‘A Small Window Into Synthesizer Hell’

When Christian Zollner and his brother opened up a recently acquired Crumar Performer to clean it, they weren’t just opening up a vintage synthesizer – they were opening up a window to Synthesizer Hell:

Recently, my brother got hold of an old Crumar Performer. He gave it to me and was like “Hey Chrisi, please have a look at it, the old owner told me he didn’t want to use it because it’s too dirty inside”. Well, I thought, nothing simpler than that, tried it out and tested it for a couple of minutes.

It sounded super nice and I put it again back in the corner of the wall where it was supposed to wait for my brother to pick it up again. I told my brother the unit is in working condition. He told me to look INSIDE, as he knew that it was working, but had some kind of ‘cosmetic problem’ within. Well, I thought, nothing simpler than that, so I will have look INSIDE to tell him again, everything is working.

But… whoooooo… holy mother, what I saw there I think was a small window to Synthesizer Hell.

The last thing you want to see when you open up a synthesizer is rusty metal and fungus growing all over the PCBs. Fortunately, Zollner’s story has a happy ending.

Get the full story and more disgusting synth photos at Zollner’s site.

14 thoughts on “‘A Small Window Into Synthesizer Hell’

  1. Have to say, i'm digging the clips on your site. sounds like an unashamed homage to nin/16volt, but really well done. I may have to nab a copy of your album on the 20th. Shame your on the other side of AU, or i'd totally be up for helping you perform it live.

    …and the power of spam is proven once again 😛

  2. A classic example which just goes to show you how solid and decent the electronic material was in the old days.

    No; not being funny here.. In those days the material itself was also quite capable of taking some abuse. Rusty metal also implies that the components themselves have had a rough time. Yet the whole box still works.

    Try doing that with the modern stuff we have now.. I'm well aware that you can't fully compare the two; for example in modern electronics you have chips which require a lot more spores in the print plate than back then. Also; the spores are usually a lot tinier (if not triple or more layered).
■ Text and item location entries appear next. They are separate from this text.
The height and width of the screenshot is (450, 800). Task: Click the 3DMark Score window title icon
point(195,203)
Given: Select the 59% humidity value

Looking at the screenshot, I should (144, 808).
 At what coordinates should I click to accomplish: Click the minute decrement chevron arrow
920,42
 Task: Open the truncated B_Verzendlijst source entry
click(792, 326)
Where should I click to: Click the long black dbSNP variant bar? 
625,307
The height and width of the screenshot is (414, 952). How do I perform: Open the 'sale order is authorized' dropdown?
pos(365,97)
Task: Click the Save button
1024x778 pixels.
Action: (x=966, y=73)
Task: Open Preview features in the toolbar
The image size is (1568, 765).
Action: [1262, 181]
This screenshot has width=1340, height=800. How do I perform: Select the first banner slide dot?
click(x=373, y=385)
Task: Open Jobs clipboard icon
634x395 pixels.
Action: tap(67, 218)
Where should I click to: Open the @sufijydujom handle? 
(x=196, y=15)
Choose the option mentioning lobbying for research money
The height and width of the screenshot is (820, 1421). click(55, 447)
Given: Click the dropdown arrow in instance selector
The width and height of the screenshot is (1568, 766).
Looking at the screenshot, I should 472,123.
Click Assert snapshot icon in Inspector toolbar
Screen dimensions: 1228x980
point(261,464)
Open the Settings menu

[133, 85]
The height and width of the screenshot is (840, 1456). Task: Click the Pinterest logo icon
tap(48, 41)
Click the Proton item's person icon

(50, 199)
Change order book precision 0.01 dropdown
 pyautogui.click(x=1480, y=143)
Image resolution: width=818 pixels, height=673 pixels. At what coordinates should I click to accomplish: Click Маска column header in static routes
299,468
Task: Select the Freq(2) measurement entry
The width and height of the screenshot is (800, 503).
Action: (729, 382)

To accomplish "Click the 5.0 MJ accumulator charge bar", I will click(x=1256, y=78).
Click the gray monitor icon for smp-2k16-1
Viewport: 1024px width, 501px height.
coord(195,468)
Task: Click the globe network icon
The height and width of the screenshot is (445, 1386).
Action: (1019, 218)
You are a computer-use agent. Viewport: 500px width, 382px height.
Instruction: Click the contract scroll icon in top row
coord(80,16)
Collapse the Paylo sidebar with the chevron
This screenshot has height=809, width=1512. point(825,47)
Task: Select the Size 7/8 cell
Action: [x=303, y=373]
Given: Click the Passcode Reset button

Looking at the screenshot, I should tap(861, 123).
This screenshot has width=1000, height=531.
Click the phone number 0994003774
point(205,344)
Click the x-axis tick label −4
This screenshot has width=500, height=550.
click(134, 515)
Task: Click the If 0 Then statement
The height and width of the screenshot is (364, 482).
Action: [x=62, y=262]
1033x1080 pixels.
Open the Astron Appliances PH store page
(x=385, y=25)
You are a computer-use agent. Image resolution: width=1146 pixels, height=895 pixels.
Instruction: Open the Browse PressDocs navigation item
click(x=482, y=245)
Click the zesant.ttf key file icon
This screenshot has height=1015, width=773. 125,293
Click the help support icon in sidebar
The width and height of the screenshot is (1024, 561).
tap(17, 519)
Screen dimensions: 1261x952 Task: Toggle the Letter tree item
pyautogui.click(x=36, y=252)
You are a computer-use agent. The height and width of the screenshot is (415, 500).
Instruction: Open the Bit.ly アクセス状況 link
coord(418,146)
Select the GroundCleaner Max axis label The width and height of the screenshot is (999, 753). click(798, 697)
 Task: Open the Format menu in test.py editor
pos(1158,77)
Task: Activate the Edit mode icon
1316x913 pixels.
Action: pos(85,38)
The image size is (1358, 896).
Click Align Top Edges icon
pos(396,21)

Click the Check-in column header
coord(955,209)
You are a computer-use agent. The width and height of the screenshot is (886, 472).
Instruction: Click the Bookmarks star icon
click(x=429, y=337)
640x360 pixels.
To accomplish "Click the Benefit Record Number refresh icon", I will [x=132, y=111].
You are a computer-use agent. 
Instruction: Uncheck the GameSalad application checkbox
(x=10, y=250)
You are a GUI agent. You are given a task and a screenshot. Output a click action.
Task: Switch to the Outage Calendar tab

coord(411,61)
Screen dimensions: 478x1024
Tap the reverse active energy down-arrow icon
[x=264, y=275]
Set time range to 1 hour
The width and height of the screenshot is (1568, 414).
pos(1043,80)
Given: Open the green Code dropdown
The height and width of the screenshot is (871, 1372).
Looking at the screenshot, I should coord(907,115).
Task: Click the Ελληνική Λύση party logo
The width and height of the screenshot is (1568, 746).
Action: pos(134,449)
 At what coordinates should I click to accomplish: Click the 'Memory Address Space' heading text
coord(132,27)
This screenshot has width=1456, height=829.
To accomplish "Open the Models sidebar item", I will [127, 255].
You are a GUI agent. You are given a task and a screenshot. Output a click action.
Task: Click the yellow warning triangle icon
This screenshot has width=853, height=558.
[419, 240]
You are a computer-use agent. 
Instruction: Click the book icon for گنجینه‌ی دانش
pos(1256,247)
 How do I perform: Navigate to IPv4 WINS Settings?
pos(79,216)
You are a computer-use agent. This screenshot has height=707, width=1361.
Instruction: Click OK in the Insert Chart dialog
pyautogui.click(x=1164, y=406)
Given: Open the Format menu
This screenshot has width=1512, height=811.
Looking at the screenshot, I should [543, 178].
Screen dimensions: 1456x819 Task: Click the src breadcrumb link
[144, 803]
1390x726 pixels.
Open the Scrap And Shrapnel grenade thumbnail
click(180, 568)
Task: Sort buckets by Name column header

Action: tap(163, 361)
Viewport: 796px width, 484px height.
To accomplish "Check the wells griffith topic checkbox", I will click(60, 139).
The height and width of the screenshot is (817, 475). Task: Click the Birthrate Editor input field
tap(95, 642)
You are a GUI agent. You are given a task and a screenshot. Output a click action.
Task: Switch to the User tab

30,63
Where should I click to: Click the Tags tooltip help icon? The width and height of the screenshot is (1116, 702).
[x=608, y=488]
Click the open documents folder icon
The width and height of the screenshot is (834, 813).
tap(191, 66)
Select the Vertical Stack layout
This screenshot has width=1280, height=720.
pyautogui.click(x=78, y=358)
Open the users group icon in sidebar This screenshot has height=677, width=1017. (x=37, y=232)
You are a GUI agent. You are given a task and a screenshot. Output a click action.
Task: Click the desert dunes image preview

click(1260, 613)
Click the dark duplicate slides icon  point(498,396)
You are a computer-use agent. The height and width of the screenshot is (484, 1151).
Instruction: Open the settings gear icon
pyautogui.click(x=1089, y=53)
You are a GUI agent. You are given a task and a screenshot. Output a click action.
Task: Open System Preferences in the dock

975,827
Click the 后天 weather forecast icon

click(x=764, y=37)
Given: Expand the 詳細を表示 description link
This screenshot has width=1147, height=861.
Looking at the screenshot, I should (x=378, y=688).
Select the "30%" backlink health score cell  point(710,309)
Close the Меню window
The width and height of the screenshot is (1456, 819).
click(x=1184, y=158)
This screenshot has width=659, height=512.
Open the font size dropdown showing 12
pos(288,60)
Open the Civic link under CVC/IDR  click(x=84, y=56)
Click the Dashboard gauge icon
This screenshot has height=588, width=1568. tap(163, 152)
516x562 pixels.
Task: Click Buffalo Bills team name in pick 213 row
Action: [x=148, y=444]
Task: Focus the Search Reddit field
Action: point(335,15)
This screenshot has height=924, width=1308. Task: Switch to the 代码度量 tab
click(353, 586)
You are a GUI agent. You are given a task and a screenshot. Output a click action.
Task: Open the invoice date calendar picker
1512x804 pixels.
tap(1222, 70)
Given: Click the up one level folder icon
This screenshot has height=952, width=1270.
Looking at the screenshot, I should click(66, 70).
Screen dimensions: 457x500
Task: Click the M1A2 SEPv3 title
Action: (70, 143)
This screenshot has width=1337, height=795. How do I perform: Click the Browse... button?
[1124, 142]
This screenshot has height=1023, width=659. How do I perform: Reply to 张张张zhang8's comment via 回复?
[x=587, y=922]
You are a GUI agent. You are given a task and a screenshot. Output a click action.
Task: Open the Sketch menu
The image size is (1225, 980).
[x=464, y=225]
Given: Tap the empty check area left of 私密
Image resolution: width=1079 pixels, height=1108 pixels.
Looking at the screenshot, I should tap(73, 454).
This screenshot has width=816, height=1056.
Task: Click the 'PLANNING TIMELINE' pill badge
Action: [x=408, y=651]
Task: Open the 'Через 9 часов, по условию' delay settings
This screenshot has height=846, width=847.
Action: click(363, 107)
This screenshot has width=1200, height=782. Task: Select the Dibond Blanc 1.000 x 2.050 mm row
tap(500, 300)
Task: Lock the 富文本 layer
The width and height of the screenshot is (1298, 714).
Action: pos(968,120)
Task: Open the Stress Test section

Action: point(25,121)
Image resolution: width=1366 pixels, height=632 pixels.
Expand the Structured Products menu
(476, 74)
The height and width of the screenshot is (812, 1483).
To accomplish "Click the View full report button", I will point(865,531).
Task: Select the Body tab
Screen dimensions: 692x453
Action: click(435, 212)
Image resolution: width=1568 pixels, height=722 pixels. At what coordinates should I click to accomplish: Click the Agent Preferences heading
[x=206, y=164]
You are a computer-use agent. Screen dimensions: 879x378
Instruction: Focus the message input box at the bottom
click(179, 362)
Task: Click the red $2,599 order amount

    Still; the overall quality has also heavily degraded. I'm pretty sure that if you'd give a modern electronical synth (something fabricated this year) the same kind of treatment then it wouldn't survive.

  3. SynthFan

    Good point – but there's definitely two sides to that coin. There are a lot of old synths that had manufacturing flaws – the MG-1's foam comes to mind, and any synth with one of those 80's membrane panels.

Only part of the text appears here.